*** Page text Section Begins ***

Anyone catch Frontline on PBS last night? It was entitled "Dot Con" and all about how the big investment firms on Wall Street ripped us off with the internet IPOs. Great show. If you can't get the show or missed it there is a transcript at www.pbs.org.
solitary hiker
2:45:22 PM
1/25/02

Good stuff Sol, thanks for the heads up.
humanpackmule
2:52:38 PM
1/25/02

Yep. I just caught the last few minutes. 'Dot Con' indeed. I don't think they invented the IPO rip-off schemes with the dot-coms, but the volume of business surely exploded.

Who gets first dibs on all those shares before trading even begins?
Tilt
2:52:54 PM
1/25/02

Old news.

The big players always got first crack at IPO's -- reserving their block before trading started. This didn't start with the dot bombs.

Ordinary investors could get in on IPO's too. You just had to commit to a block of 10,000 shares or so.

But the whole dot fiasco should be a lesson to everyone. There is no such thing as 'new economy'. It's still the old economy. Buy on fundamentals, not speculation. I don't care who is pimping a stock. If it doesn't have a low debt ratio, steady earnings growth, and a reasonable P/E I don't buy it.

*** Page text Section Ends ***

Job item: Repeat word for word the part of the forum thread above about the "Dot Con" broadcast that begins at "Good stuff Sol, thanks" and stops after "business surely exploded.".

*** Data block Section Begins ***

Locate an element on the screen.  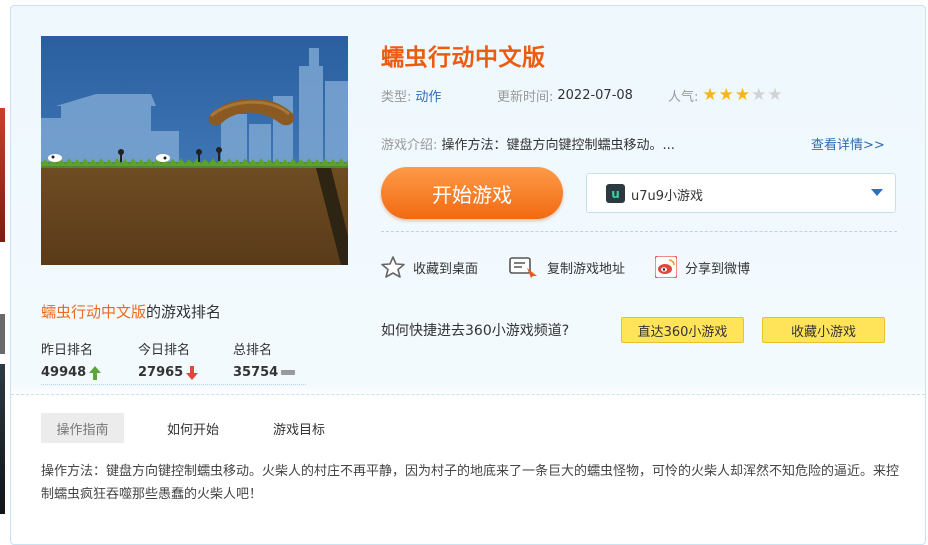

*** Data block Section Ends ***

Solution for this exercise:
Good stuff Sol, thanks for the heads up.
humanpackmule
2:52:38 PM
1/25/02

Yep. I just caught the last few minutes. 'Dot Con' indeed. I don't think they invented the IPO rip-off schemes with the dot-coms, but the volume of business surely exploded.